### Requirement:
I'd like every line from the material below that has "agent" in it.

▬▬▬▬▬▬▬▬▬▬

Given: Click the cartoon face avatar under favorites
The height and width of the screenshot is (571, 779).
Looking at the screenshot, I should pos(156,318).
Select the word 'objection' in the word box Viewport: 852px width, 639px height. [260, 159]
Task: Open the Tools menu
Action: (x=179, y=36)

▬▬▬▬▬▬▬▬▬▬

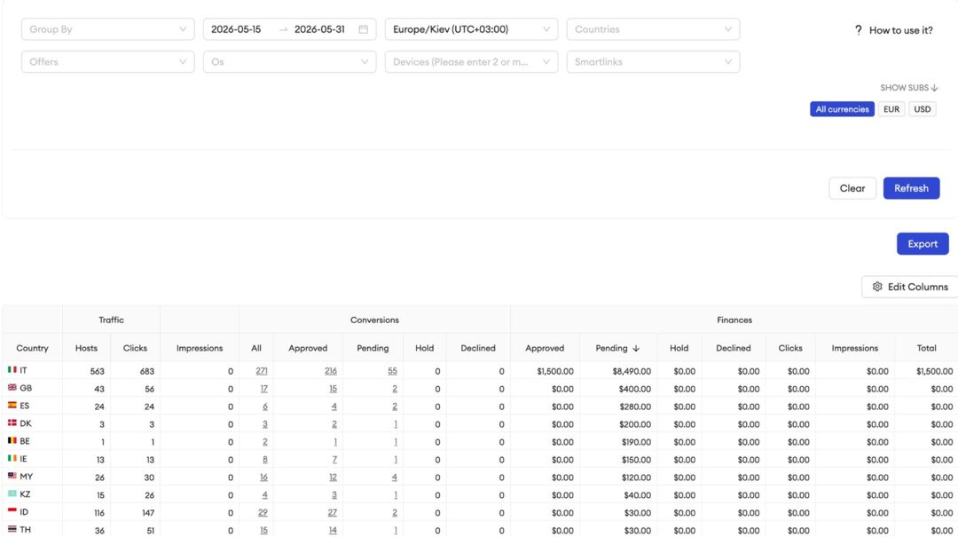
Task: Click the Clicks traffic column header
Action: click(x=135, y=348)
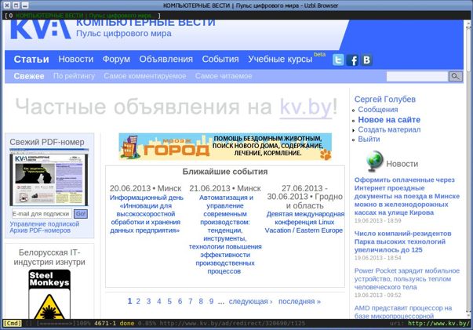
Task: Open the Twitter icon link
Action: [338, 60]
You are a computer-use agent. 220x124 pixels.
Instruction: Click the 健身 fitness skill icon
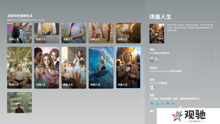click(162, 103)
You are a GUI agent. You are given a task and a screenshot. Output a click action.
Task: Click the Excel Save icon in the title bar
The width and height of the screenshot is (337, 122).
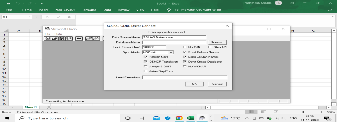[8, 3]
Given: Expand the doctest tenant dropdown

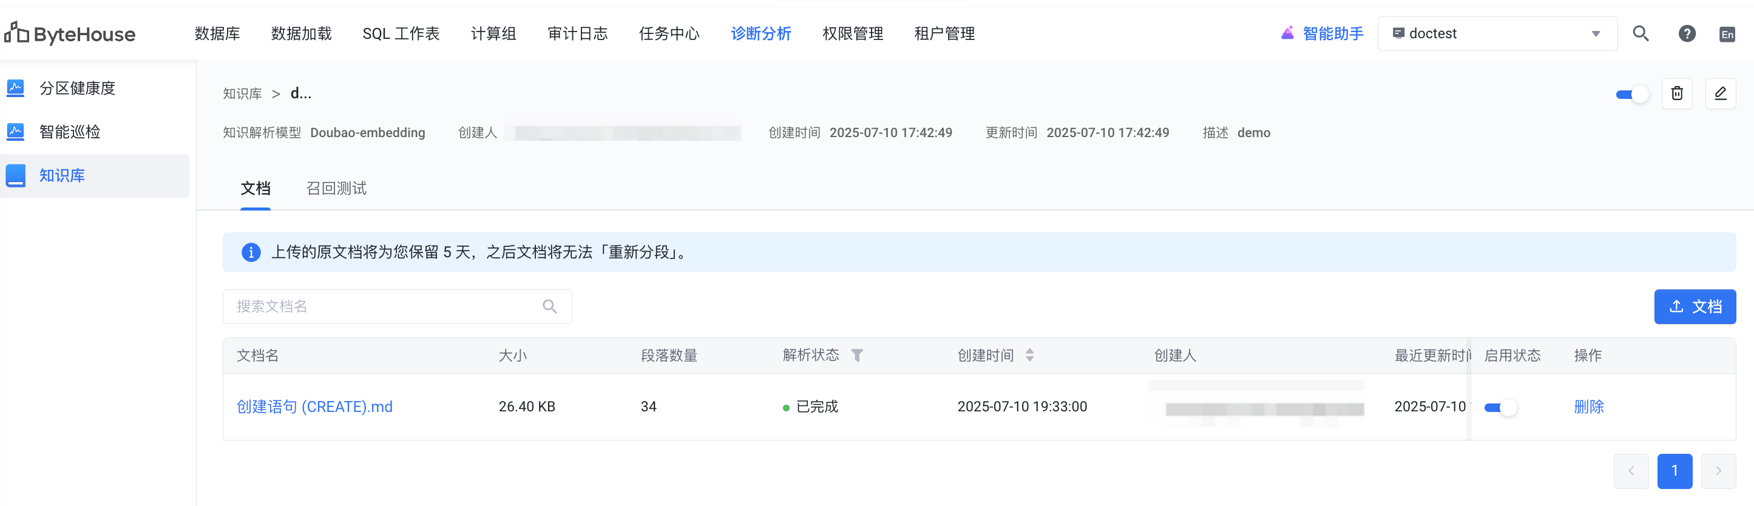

▬▬▬▬▬▬▬▬▬▬

### Task answer:
You are a computer-use agent. 220x124 pixels.
You are a GUI agent. You are given a task and a screenshot. Output a click action.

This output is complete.